Andrew King, professor of English literature and literary studies, University of Greenwich, is reading Elinor Glyn as Novelist, Moviemaker, Glamour Icon and Businesswoman (Ashgate, 2014) by Vincent Barnett and Alexis Weedon. “My students loved Glyn’s 1907 novel Three Weeks when I set it this past year, so I was delighted when this book appeared. She is one of those authors, like Ouida, whose work is way beyond the pale of the canon – its dangerous shadow that we love to despise. The details of how Glyn arrived at the glamorous heights of Hollywood show just how canny such women were.”
R. C. Richardson, emeritus professor of history, University of Winchester, is reading W. G. Hoskins’ One Man’s England (BBC Publications, 1976). “The work of a pioneer of local history, landscape history and much else, this book accompanied a successful television series and demonstrates Hoskins in action as a great communicator. Passion and prejudices are here in plenty; he was always forthright about what he liked and hated. But although he found modernisation and technology loathsome, an exception is made here for the Earth Station at Goonhilly, Cornwall, ‘one of the most marvellous sites in England’.”
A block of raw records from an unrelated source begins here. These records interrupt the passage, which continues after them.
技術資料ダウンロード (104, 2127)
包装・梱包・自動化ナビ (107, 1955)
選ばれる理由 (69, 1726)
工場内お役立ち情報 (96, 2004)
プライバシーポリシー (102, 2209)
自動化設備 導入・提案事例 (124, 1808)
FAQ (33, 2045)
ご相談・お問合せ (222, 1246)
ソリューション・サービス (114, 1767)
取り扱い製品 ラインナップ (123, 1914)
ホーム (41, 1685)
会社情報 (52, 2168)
Peter J. Smith, reader in Renaissance literature, Nottingham Trent University, is reading Graham Holderness’ Nine Lives of William Shakespeare (Continuum, 2011). “Holderness is excellent at showing how the bare facts of Shakespeare’s life have been augmented to produce legends that have hardened into ‘orthodoxy’. But his most innovative contribution is that chapters are followed by fictional narratives in the style of Conan Doyle, Dan Brown, Hemingway and so on. My favourite is a Crusoe-meets-Gulliver travelogue set on the desert island of Bardolo, where King William is enthroned in a reconstructed Globe and the sacred book is The Complete Works of Shakespeare.”
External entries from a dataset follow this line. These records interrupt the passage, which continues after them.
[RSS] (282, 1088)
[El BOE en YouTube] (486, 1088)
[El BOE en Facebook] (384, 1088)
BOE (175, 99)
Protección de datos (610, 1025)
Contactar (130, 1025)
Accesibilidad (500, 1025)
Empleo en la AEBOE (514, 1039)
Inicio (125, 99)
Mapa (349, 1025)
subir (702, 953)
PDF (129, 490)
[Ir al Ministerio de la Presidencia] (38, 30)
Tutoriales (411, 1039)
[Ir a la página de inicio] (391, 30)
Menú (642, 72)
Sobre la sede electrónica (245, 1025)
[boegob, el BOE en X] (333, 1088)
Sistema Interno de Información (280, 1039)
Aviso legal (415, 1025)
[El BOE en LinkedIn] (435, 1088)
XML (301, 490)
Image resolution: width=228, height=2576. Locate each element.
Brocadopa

Amanda Taylor, senior lecturer in social work, University of Central Lancashire, is reading Olive Stevenson’s Reflections on a Life in Social Work: A Personal & Professional Memoir (Hinton House, 2013). “Stevenson writes with conviction as a practitioner, an academic and, above all, as a human being. The messages are inspirational and will reach inside the soul of those for whom reflection is the default position. This text is the next to be read by @SWBookGroup as a part of a National Book Group in Social Work Education later this year.”
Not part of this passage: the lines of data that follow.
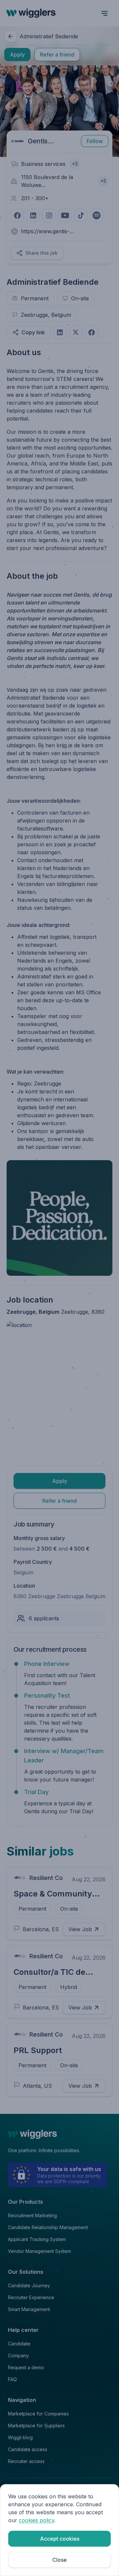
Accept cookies (59, 2538)
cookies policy (36, 2520)
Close (59, 2560)
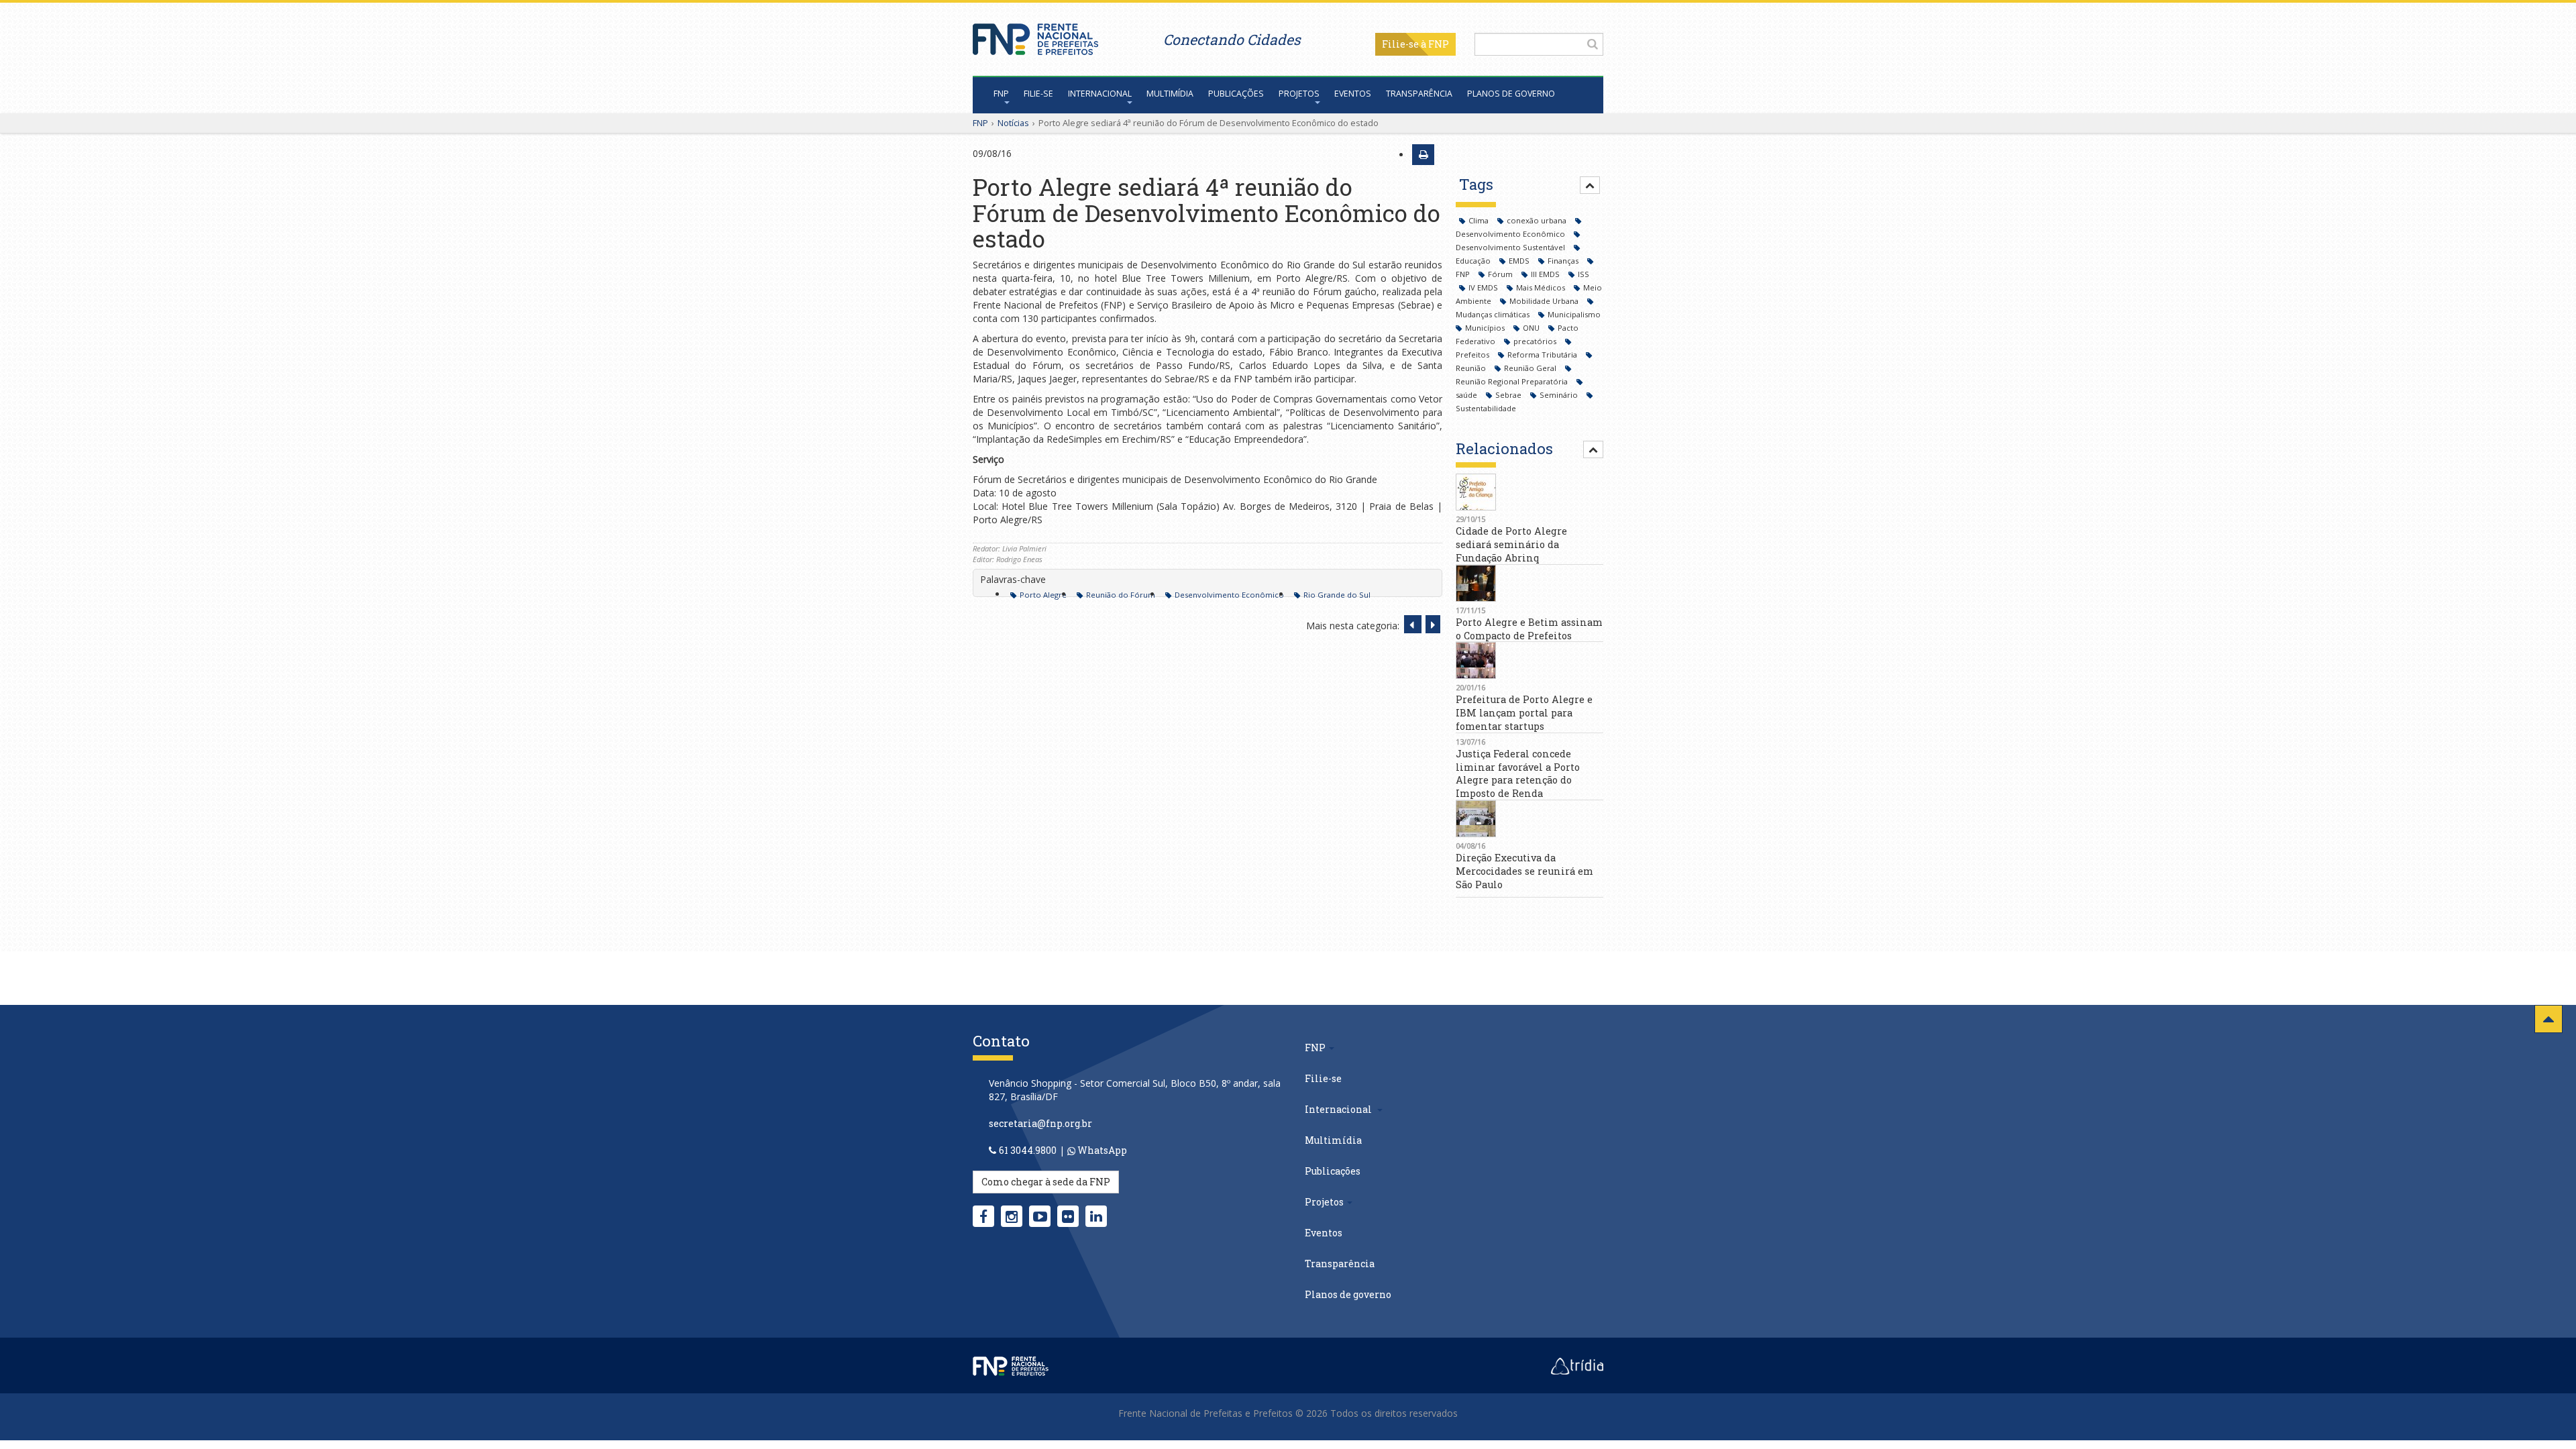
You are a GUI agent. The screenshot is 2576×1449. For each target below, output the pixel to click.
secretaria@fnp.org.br (1040, 1123)
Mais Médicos (1541, 287)
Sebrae (1509, 395)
Sharon Wheeler, senior lecturer in journalism, University of Portsmouth, is reading Colin Forbes’ Cover Story (Pan, 1985). “I’m a sucker for books with journalist heroes, although Forbes’ thriller surely must have seemed dated when it was published 30 years ago, with its leaden dialogue, plotting by numbers, spiffing chaps and plucky gals. But there’s a quaint, old-fashioned charm to it as head spook Tweed potters around Europe trying to track down a defector. Strangely, top foreign correspondent Robert Newman never seems to write a story.”